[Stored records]
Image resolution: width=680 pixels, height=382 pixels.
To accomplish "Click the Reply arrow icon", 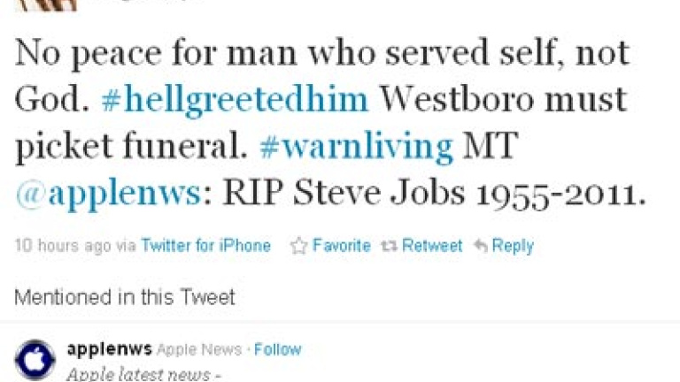I will (481, 246).
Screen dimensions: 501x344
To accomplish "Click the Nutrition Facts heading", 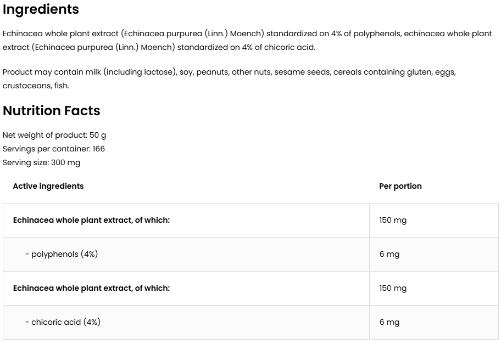I will tap(52, 111).
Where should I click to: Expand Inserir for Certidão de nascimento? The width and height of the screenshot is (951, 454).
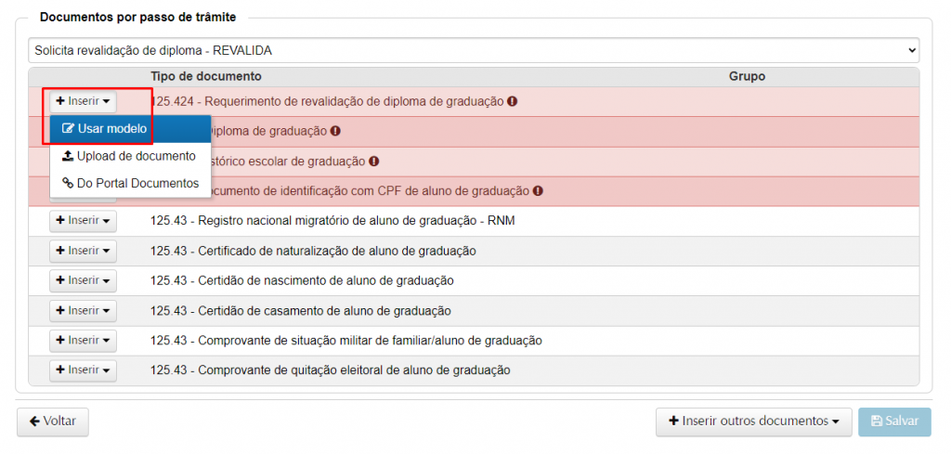tap(83, 280)
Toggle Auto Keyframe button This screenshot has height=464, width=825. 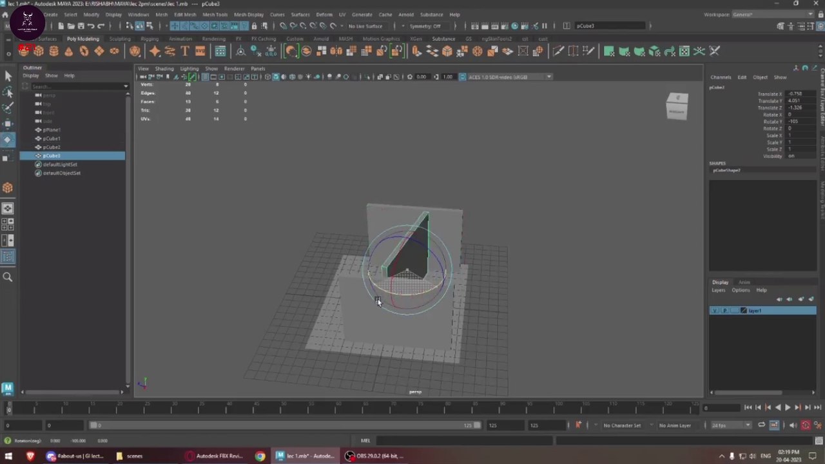(806, 425)
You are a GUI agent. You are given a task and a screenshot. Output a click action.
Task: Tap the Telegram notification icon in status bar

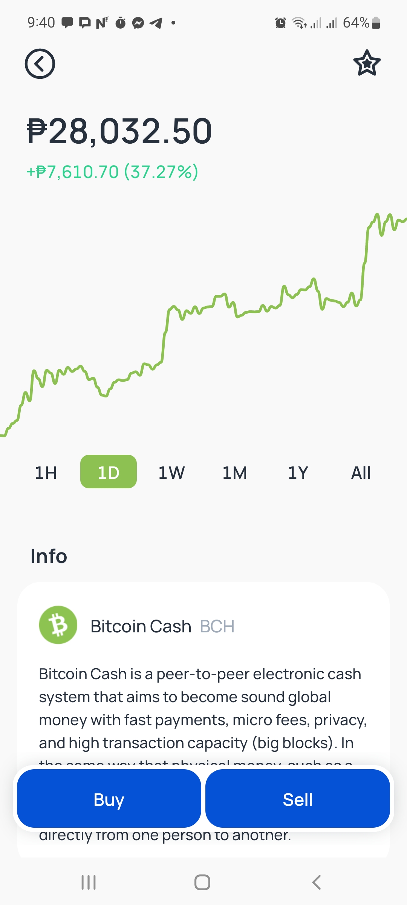[x=156, y=23]
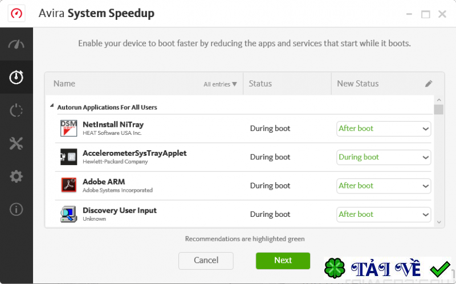This screenshot has height=284, width=456.
Task: Click the Name column header
Action: 64,84
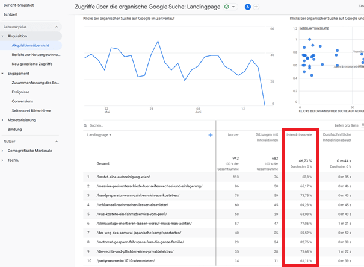The height and width of the screenshot is (267, 364).
Task: Click the blue 'A' segment badge
Action: (x=248, y=7)
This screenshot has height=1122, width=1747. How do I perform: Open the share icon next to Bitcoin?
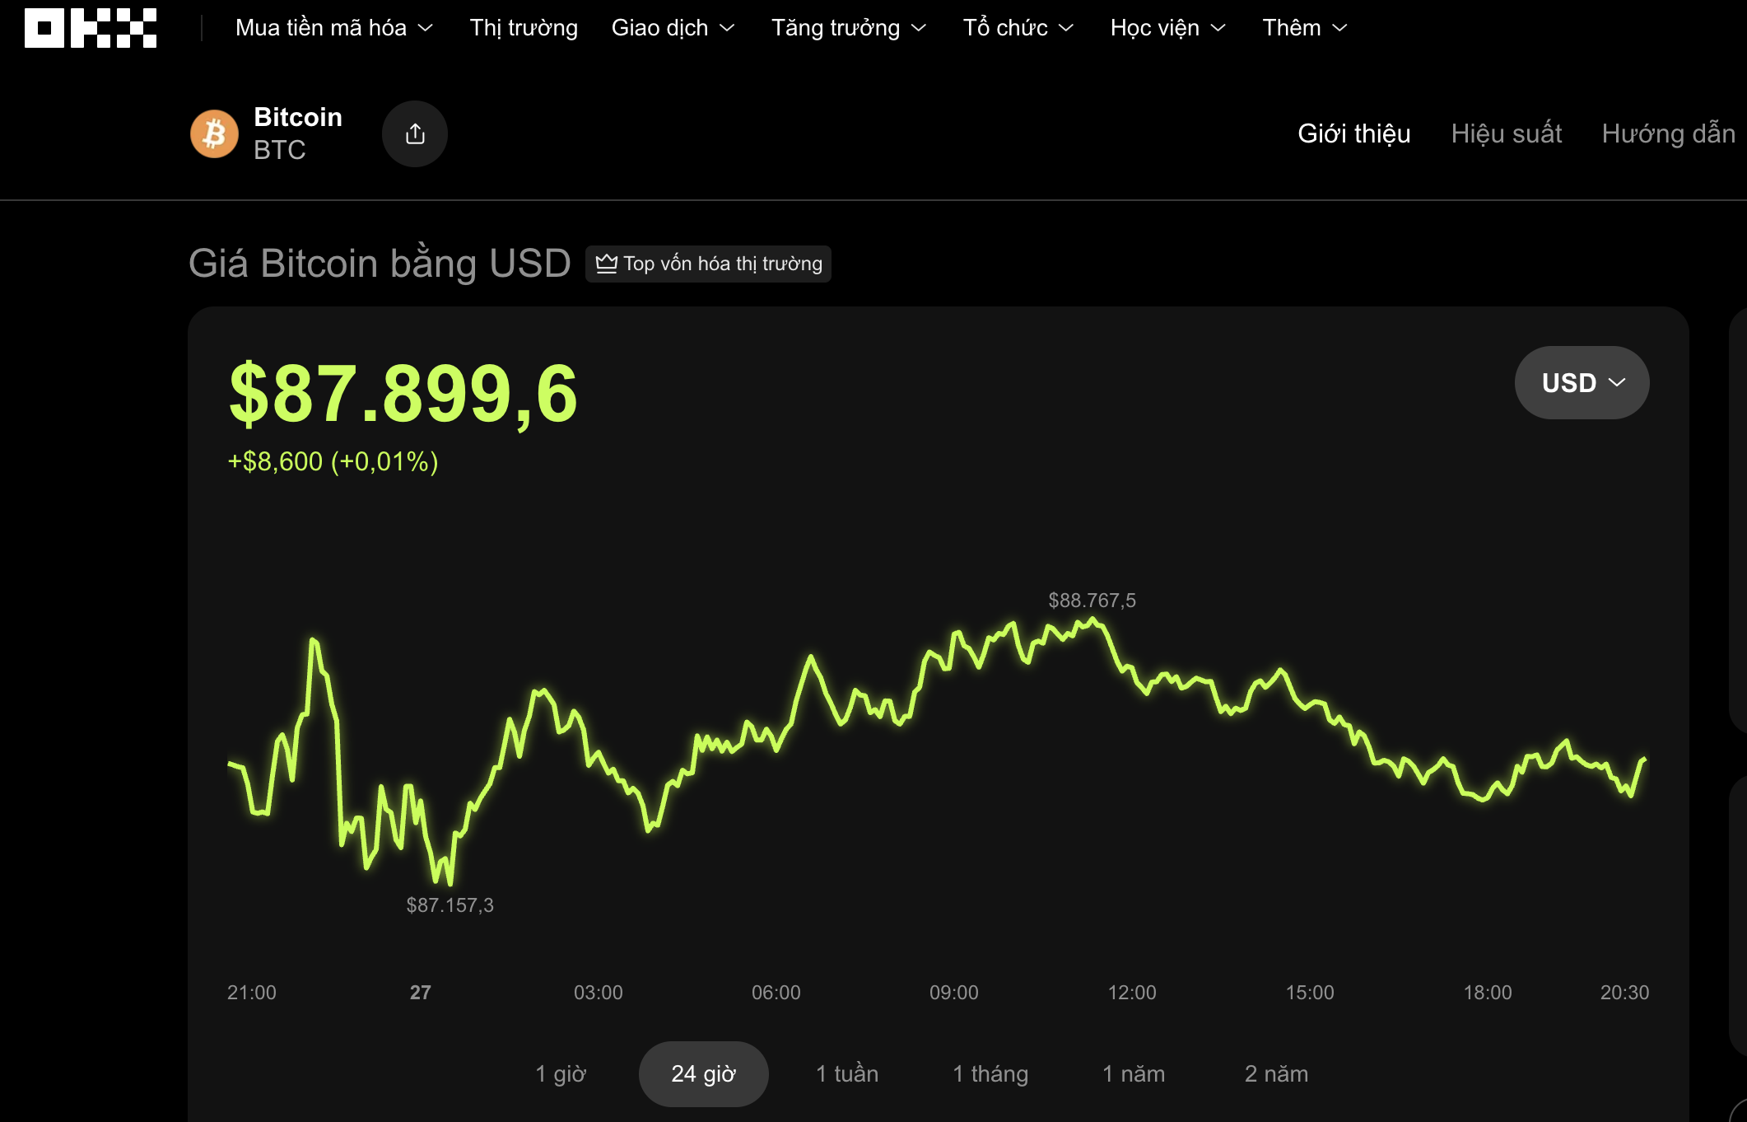(415, 133)
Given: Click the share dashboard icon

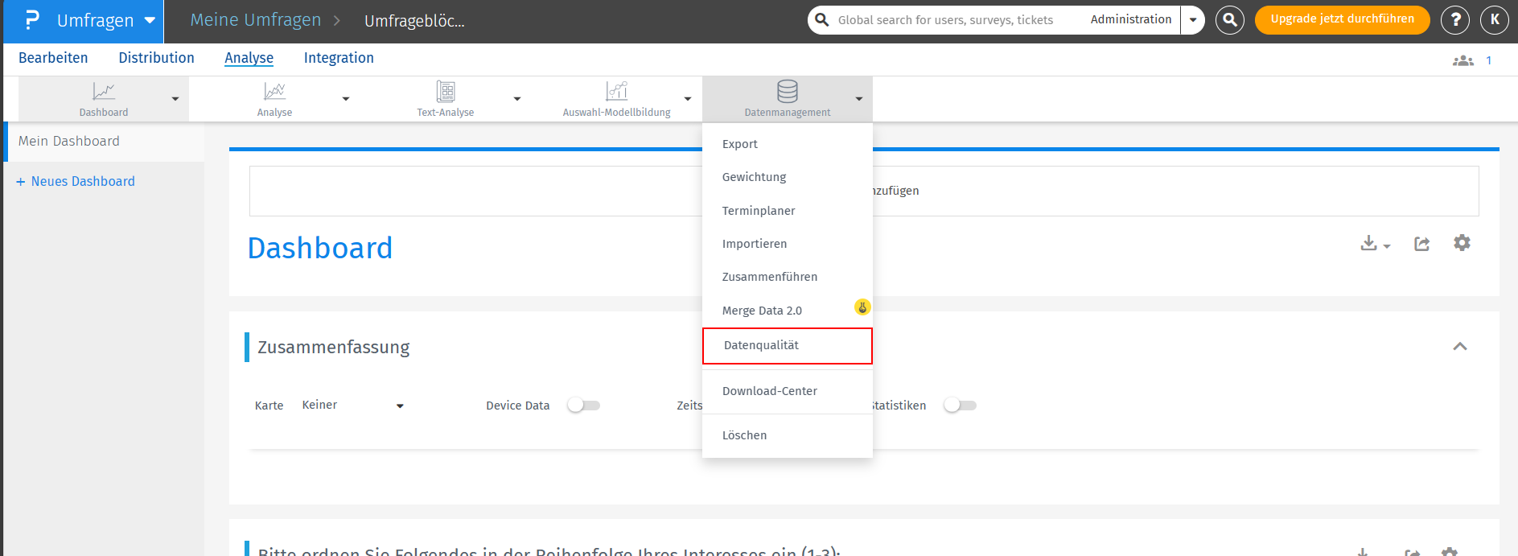Looking at the screenshot, I should [x=1421, y=244].
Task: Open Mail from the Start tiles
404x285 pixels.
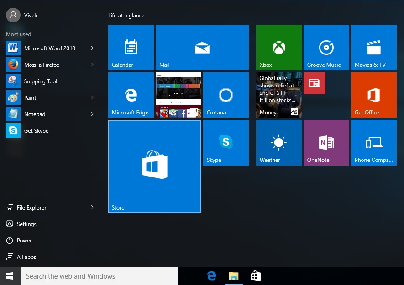Action: 202,47
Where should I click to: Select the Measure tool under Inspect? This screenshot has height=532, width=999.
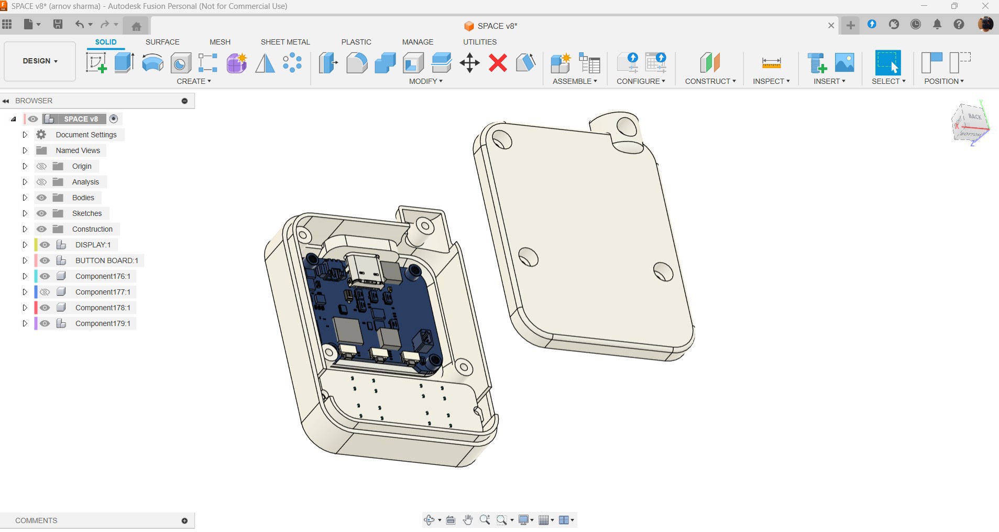click(x=771, y=63)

Exercise requirements:
Pictures stay out. Return exactly the lines from the one with "Task: Open Mail from the Start tiles" through the last line of the data.

Your response:
Task: Open Mail from the Start tiles
404x285 pixels.
Action: 202,47
Where should I click to: Select the Measure tool under Inspect? This screenshot has height=532, width=999.
click(x=771, y=63)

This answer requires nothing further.